Fritz Apking, ’52, made movie memories as a stunt double

“Thanks for the Memories” may be Bob Hope’s theme song, but it could just as well apply to Fritz Apking. A 1952 drama graduate, Apking retired after 30 years in Hollywood, most of it spent as a stunt double for such stars as Charlton Heston (“Planet of the Apes”), Rock Hudson (“Tobruk”), Vincent Price (“House of Wax”), George Kennedy (“The Blue Knight”), Chevy Chase (“National Lampoon’s Vacation”) and 20 years as stand-in and stunt double for Chuck Connors, star of the TV western series “The Rifleman.”

“I did a lot of horse things in the ’50s and ‘6os, when westerns were in vogue,” Apking recalls. “I was basically a fight man and did a lot of saddle falls.” He also did car chases and jumped over obstacles in automobiles. It was Apking, not Chevy Chase, behind the wheel for the wild freeway driving en route to the Wally World theme park in Vacation.

Apking remembers a leap across a 12-15-foot crevasse, wearing high cowboy boots, as his most hazardous stunt. Although he never experienced a serious injury, he brought some chronic “back problems” with him into retirement.

He also brought treasured memories. He has had lunch with President Kennedy at the White House. He “hung out” with Peter Fonda and Dennis Hopper in Peru where he was a stunt man for “The Last Movie.” He remembers with special fondness spending three months in Prague in 1968, making the World War II film “The Bridge at Remagen.” During that Prague Spring he met Premier Alexander Dubcek, who shared a beer with Apking and a group of students the stunt man had befriended.

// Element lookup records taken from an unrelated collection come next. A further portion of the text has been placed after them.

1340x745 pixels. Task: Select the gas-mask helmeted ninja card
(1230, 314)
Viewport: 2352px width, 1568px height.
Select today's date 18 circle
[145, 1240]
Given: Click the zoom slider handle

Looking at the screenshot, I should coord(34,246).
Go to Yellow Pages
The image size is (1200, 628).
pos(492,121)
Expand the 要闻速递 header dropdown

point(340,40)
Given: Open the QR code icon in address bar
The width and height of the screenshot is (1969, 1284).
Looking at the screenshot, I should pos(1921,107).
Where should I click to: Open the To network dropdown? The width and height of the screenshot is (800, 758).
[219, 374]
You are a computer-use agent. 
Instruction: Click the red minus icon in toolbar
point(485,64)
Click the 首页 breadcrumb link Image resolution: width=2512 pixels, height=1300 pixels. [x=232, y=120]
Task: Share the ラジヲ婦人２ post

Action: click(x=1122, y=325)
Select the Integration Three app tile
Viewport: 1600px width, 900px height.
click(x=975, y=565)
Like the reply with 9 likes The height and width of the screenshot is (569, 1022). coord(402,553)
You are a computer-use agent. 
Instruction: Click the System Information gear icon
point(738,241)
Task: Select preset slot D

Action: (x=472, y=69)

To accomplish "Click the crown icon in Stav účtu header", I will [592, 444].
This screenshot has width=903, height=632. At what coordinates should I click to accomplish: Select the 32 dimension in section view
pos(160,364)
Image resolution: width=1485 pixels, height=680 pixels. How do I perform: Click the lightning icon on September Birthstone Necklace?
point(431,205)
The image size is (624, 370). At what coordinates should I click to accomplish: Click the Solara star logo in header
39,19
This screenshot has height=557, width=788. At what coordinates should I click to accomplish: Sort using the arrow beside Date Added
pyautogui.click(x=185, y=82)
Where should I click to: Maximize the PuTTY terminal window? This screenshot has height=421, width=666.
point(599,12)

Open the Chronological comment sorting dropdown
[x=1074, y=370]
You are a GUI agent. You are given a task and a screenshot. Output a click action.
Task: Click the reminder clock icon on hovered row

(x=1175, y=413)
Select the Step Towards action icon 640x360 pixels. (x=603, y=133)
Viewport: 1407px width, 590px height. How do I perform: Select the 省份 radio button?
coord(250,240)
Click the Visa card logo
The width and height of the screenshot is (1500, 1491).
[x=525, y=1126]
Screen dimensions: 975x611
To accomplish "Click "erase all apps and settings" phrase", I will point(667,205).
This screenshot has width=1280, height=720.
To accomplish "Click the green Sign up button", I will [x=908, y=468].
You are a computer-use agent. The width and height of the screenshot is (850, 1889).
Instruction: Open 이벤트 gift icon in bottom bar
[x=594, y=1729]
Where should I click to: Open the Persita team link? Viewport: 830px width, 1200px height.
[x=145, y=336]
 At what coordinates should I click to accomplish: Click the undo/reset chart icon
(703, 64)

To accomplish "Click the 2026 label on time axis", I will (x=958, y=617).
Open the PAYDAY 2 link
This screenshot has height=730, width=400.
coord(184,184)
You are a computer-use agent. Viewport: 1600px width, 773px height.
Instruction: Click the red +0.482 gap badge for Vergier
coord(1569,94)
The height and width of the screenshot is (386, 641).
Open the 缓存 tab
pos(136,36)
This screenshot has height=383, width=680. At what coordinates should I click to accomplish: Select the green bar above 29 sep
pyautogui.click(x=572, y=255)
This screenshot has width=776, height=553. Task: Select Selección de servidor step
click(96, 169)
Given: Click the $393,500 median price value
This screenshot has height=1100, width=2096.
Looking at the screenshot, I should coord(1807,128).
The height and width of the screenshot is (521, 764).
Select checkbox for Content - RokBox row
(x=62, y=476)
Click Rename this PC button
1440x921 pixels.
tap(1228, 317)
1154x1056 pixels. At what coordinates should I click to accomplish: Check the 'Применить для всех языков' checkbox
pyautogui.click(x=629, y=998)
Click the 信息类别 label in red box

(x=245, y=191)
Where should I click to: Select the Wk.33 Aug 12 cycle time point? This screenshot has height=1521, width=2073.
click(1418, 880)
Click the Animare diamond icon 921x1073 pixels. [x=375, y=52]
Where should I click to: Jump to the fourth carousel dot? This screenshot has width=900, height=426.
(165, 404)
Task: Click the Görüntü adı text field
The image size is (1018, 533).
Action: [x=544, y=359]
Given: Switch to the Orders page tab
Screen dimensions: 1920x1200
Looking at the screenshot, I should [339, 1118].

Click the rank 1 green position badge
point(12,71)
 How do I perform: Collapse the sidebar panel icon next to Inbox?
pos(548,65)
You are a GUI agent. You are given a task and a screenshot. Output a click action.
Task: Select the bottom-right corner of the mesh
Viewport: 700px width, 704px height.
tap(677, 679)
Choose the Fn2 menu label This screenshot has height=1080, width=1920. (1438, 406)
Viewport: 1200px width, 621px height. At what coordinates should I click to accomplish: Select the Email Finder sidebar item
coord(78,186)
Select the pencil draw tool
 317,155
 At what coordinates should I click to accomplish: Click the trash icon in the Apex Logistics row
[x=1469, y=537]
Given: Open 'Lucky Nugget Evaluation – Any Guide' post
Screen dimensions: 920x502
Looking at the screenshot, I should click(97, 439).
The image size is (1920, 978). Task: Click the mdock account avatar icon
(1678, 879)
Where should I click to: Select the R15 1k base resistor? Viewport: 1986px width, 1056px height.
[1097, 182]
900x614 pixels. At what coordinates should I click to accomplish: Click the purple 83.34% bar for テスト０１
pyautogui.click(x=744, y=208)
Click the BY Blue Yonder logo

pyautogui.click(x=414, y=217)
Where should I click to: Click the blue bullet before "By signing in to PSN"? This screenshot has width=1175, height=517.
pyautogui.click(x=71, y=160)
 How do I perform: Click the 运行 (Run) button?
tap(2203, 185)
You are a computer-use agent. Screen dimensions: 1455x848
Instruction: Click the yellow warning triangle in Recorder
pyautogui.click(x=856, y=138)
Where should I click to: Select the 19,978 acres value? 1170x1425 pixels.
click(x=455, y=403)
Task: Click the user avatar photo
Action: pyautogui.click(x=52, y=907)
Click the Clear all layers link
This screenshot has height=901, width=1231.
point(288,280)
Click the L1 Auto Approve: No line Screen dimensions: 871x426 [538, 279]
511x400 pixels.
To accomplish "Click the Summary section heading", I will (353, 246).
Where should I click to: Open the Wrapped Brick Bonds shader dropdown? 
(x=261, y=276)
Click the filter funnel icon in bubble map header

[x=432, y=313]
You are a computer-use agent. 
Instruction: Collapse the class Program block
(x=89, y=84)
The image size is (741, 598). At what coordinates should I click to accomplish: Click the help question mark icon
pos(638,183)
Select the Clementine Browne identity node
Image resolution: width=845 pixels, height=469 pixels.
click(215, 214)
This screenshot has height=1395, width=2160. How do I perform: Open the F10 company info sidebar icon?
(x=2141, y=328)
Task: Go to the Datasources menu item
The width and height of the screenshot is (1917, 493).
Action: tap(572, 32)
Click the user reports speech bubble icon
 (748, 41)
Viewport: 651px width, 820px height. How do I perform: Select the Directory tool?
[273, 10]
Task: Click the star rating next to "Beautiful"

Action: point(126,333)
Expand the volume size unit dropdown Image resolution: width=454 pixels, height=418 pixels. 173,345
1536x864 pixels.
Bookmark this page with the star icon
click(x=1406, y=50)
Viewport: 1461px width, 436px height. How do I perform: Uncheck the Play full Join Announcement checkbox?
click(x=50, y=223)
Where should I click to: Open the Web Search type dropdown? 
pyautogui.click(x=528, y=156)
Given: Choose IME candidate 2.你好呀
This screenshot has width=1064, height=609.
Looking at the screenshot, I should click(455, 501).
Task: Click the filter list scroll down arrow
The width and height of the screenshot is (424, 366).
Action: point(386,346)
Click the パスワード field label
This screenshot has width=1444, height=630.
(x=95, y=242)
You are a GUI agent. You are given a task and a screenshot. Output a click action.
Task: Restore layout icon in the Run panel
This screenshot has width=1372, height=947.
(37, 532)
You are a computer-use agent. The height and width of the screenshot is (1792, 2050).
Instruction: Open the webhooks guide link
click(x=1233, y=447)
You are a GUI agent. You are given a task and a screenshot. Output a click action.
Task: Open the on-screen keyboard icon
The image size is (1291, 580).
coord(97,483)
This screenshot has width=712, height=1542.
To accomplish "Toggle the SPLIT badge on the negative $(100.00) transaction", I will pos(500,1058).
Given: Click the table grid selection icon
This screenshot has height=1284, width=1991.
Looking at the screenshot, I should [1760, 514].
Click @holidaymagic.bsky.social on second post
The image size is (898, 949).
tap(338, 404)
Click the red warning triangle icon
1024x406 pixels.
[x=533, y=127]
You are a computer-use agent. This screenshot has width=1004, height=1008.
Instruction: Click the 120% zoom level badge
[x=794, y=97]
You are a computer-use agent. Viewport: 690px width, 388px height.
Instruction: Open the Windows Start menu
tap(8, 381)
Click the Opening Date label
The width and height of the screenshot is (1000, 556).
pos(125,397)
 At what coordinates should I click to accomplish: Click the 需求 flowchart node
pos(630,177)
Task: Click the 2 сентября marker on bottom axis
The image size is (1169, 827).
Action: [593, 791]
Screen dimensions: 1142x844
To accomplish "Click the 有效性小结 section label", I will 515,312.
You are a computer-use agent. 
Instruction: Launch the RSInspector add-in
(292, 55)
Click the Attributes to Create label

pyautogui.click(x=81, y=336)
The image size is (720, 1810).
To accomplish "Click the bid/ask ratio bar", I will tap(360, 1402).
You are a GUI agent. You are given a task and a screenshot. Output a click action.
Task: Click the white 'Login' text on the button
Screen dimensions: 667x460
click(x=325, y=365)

Apking, who played end on the 1949 and 1950 Husky football team and signed a contract with the San Francisco 49ers, worked under the name Fritz Ford or Frederick Ford He started his career as an actor in the 1955 film “Mister Roberts.” That was followed by guest spots on the Ann Southern and Loretta Young television shows. But the last-minute dialogue changes proved frustrating to Apking. He cheerfully acknowledges that, when it comes to dialogue, he’s not a “quick study.” “This is it for me,” he told Connors one day. “I’ll be your stunt man.” And a new career was born.

Now happily retired to a life of golf, reading and property management, Apking says, “It was the most fabulous job a guy could ever have …. I have enough stories to last me the rest of my life.”